List every line of the items below that contains the word "will".

> [Records provided]:

☆ ☆ ☆ ☆ ☆ ☆ ☆

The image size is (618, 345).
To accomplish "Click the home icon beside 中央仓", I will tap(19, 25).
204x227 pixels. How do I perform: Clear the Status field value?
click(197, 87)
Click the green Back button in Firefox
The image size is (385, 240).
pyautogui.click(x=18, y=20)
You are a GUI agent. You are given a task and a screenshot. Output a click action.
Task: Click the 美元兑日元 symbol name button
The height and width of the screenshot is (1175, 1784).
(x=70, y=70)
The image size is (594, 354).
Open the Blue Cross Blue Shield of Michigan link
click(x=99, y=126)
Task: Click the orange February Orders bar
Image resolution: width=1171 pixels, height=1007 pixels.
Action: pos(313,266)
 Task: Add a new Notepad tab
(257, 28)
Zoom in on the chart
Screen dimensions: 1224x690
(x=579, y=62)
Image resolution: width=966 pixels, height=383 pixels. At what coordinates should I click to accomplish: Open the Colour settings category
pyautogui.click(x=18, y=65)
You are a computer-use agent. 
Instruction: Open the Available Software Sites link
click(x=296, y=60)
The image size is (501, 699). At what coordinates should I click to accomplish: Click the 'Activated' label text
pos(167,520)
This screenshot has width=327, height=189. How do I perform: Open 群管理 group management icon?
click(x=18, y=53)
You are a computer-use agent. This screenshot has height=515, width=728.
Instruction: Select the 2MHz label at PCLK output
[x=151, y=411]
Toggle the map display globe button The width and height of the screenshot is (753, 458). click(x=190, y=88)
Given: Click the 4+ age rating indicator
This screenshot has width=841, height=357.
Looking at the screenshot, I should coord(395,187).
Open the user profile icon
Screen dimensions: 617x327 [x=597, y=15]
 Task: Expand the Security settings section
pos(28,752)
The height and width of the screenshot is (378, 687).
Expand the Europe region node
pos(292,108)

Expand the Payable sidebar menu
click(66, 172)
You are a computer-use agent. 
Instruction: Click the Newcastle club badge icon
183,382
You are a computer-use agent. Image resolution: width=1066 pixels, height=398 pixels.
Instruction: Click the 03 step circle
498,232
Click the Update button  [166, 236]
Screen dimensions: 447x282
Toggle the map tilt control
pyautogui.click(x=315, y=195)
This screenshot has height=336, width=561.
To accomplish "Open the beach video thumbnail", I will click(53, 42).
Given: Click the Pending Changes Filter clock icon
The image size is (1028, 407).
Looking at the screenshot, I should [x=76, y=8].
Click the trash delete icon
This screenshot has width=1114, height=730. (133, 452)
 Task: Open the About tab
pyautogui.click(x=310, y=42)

☆ ☆ ☆ ☆ ☆ ☆ ☆

> [Task result]:
To accomplish "Click the home icon beside 中央仓", I will tap(19, 25).
To accomplish "Open the beach video thumbnail", I will click(53, 42).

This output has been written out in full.